A Markov Chain is a mathematical model to represent a randomly changing system and its state transitions according to a set of probabilistic rules where the future states only depend on the current state and not on the sequence of past states (Markov property) [30]. This makes Markov Chains particularly suitable for modeling sequential and time-dependent signals, such as audio. In the context of bee bioacoustic signals, this property can support gradual refinement of synthetic audio features while preserving temporal continuity and avoiding abrupt transitions that may introduce acoustic artifacts. In recent studies, integration of Markov Chain process with GANs has shown great advancements in various domains, particularly in handling sequential and time-dependent data. MCGAN represents a combination of the strengths of the Markov Chain process with the adversarial learning capability of GANs. One of the most prominent applications of MCGAN is to solve Bayesian inverse problems in physics and engineering [29], and it has shown a great performance compared to traditional methods. There, MCGAN generates high-quality outputs from complex, high-dimensional input data with higher accuracy and faster computational efficiency [29]. Incorporation of the MC process has helped to improve convergence and produce stable results.

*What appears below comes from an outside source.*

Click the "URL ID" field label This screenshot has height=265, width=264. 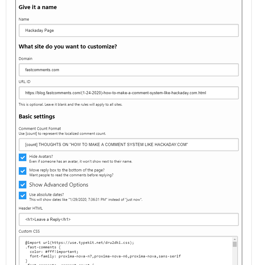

Since WaveGAN generation does not guarantee to preserve temporal dynamics and other finer details of the original data, the MC module is used to address that limitation in this proposed method. The key idea behind MC is to design a process that moves step by step between samples, where each sample depends on the previous one. This sequential progression allows the target distribution to be accurately represented [37]. Among the available implementations, the Metropolis–Hastings (MH) algorithm [37] is the most widely adopted, and it is integrated into our MC module. The MH algorithm builds a Markov Chain whose stationary distribution matches a target probability distribution defined by a Gaussian prior learned from real bee bioacoustic features. At every step the algorithm proposes a new candidate state and either accepts or rejects it. This acceptance mechanism allows the refinement process to favor transitions that improve alignment with real acoustic characteristics while still permitting stochastic exploration of the feature space. As a result, the MH-based Markov Chain refinement enhances spectral consistency, temporal smoothness, and overall realism of the WaveGAN-generated bee bioacoustic signals.

Once the WaveGAN converges, candidate features

v

are drawn from the pool of the generated signals, and the MH algorithm decides whether to accept or reject them. During this process, a transition vector

θ_{prop}

is defined as [31]:

θ_{prop} = (1 - β) (v - s_{t}) + β (v - r_{t})

(1)

where,

$θ_{prop}$ : Proposed transition vector generated by the Markov Chain refinement step.
$β$ : Balance parameter controlling the trade-off between similarity to real signals and smooth transition from the current synthetic signal, where $0 \leq β \leq 1$ .
v: Candidate feature vector sampled from the pool of WaveGAN-generated synthetic bee audio signals.
$s_{t}$ : Current synthetic bee bioacoustic signal feature vector at iteration t of the Markov Chain process.
$r_{t}$ : Corresponding real bee bioacoustic signal feature vector at iteration t drawn from the real dataset.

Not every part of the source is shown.